21
En La Gentil Dueña

Och Pandaktera, espada y sangre,

incluso si la espada huye

de la tierra al mar,

del mar a la tierra.

Och Pandaktera, el bien y el mal,

incluso aunque salten las chispas

de la mano a la espada,

de la espada a la mano.

Och Pandaktera, irrefutable,

más allá de las palabras e incuestionable.

Canción tradicional para el ritual

de la venganza por honor

De vuelta por el muelle con las bolsas, Pit no dejaba de hablar y bromear. Lethe empezaba a disfrutar enormemente de su compañía. Debía admitir que le hacía sentirse vivo. Matei era un buen compañero, pero pasaba la mayor parte del tiempo absorto en sus libros, u ocupado en otras cuestiones insondables. El alto myster, con frecuencia, permanecía sentado durante horas, cavilando, con la mirada perdida.
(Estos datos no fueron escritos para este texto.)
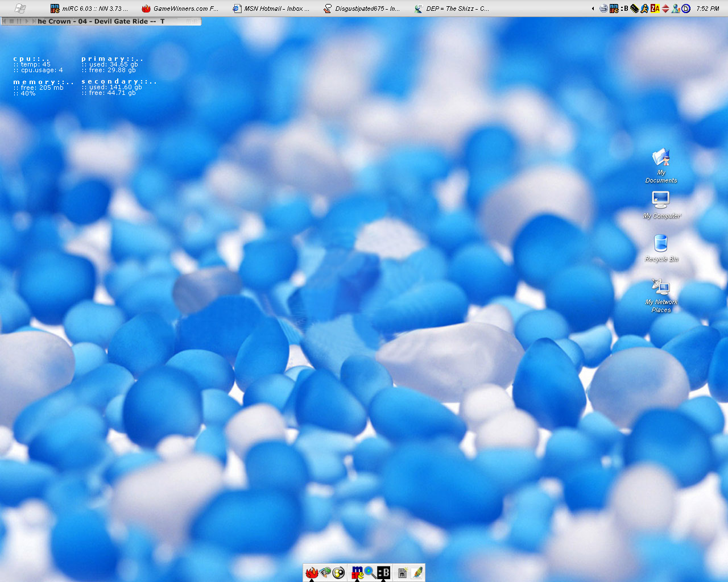
Task: Click the system clock showing 7:52 PM
Action: tap(708, 9)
En esas ocasiones, Lethe no debía molestarle. Entonces, subía a cubierta para entretenerse.

Cuando regresaron al bar, Llanfereit y Matei estaban conversando con un anciano. Daba la impresión de que ya se conocían.
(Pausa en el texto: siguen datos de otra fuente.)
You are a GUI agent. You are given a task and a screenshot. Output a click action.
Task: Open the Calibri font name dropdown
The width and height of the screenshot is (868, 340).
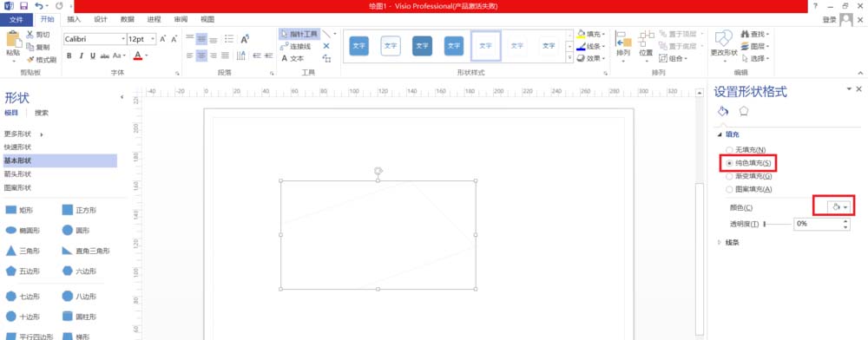[x=123, y=39]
—Lethe, Pit —llamó Matei—, os presento a Angest, medio myster de Loh, el único mago de Quym.

Angest examinó a Lethe. Sus ojos oscuros destacaban debajo de las enmarañadas cejas. El hombre avanzó su grueso labio inferior.

—¡Ajá! —empezó a hablar Angest con su estridente voz—, así que éste es el muchacho de Loh que debe arreglárselas sin magia. Conocí a tu madre cuando tan sólo era una niña, Lethe. Bienvenido a Quym, hijo. He ofrecido a tu maestro y a Llanfereit mis consejos. Espero que les sean de utilidad.
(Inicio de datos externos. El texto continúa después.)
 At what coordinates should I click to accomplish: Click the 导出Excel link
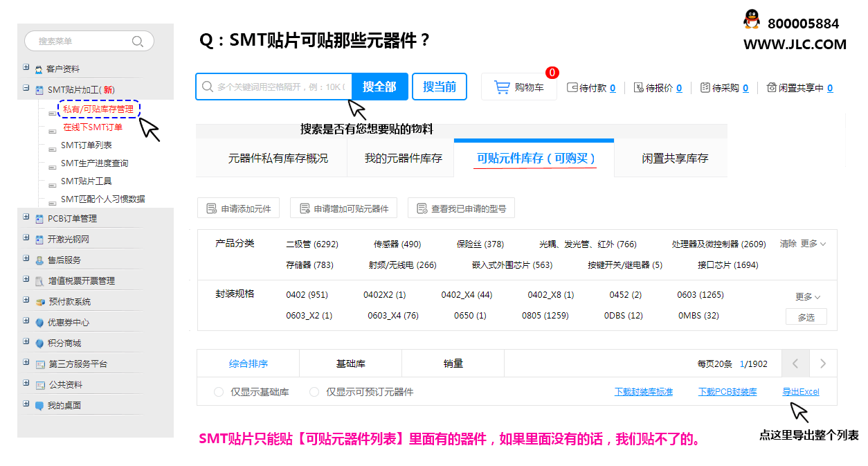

Acto seguido se levantó, se cubrió la cabeza con un raído forma gris, se puso una túnica verde descolorida y, por último, se despidió.

Justo antes de abandonar la taberna, dio media vuelta y llamó al mesonero para susurrarle algo al oído. Éste, con un gesto de asombro, alzaba cada vez más las cejas. Después asintió. Cuando por fin Angest salió del local, el mesonero miró a sus huéspedes y desapareció en la cocina.

Entraron más clientes en la taberna, en pequeños grupos. La estancia se fue llenando lentamente. Eran hombres y mujeres quymios, de ojos negros, que observaban con desconfianza a los recién llegados y guardaban las distancias. Al cabo de un rato, la taberna estaba abarrotada. Llegó más gente, que fue conducida a la parte trasera.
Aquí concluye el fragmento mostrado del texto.